## Task
Between the line containing "The height and" and the line containing "Click the -CN¥864.021m free cash flow value" lies a run of lines; give that run again exactly, with both of those lines, and nothing else from the entries below.

Saved entries
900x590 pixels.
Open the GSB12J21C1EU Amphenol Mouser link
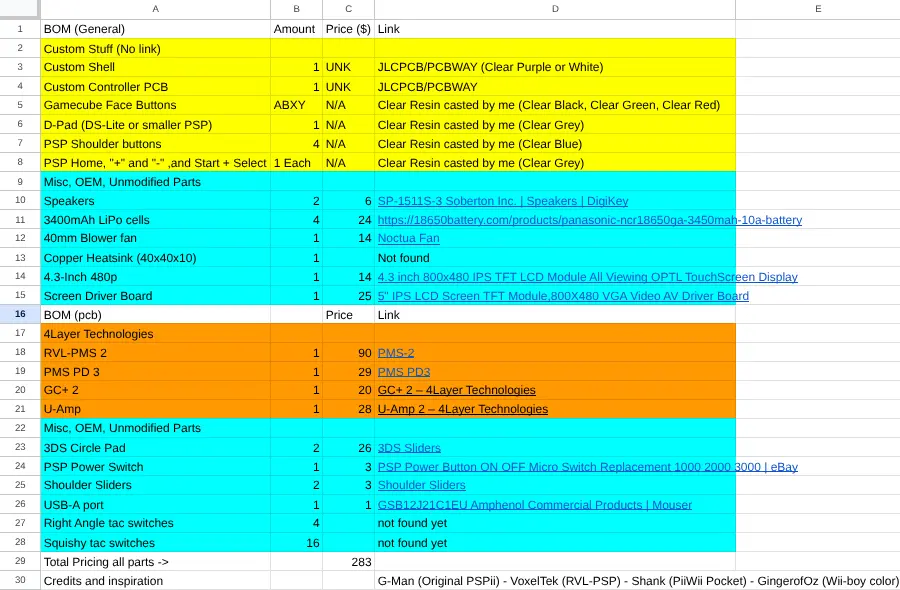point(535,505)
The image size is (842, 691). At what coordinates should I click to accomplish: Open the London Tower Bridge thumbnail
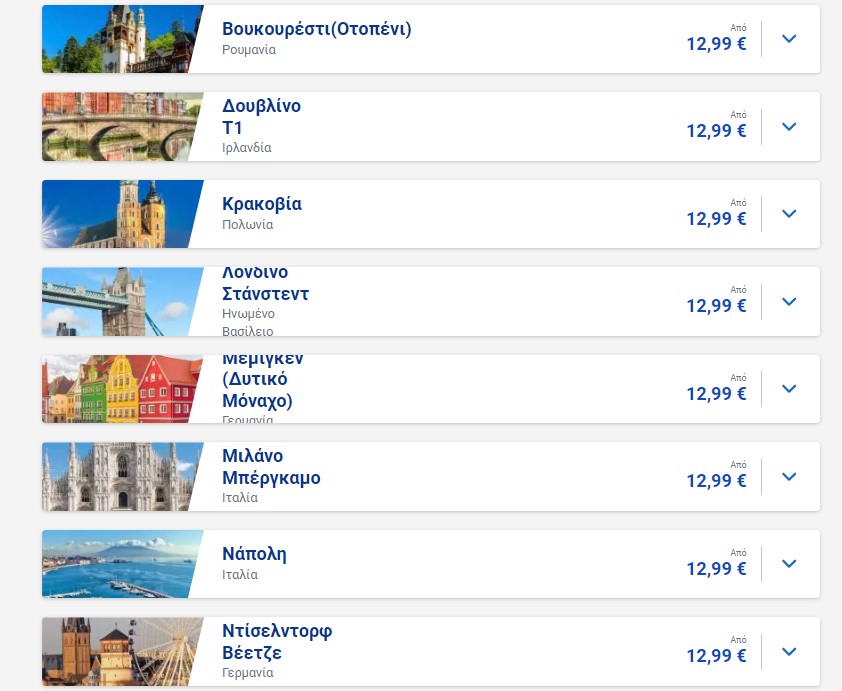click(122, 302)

* * *

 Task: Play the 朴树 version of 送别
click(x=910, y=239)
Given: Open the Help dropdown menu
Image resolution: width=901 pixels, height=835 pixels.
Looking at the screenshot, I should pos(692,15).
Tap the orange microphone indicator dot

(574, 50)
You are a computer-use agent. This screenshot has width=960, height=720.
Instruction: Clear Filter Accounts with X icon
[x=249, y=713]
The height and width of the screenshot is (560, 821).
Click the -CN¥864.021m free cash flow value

## Problem solution
The height and width of the screenshot is (560, 821).
Click the -CN¥864.021m free cash flow value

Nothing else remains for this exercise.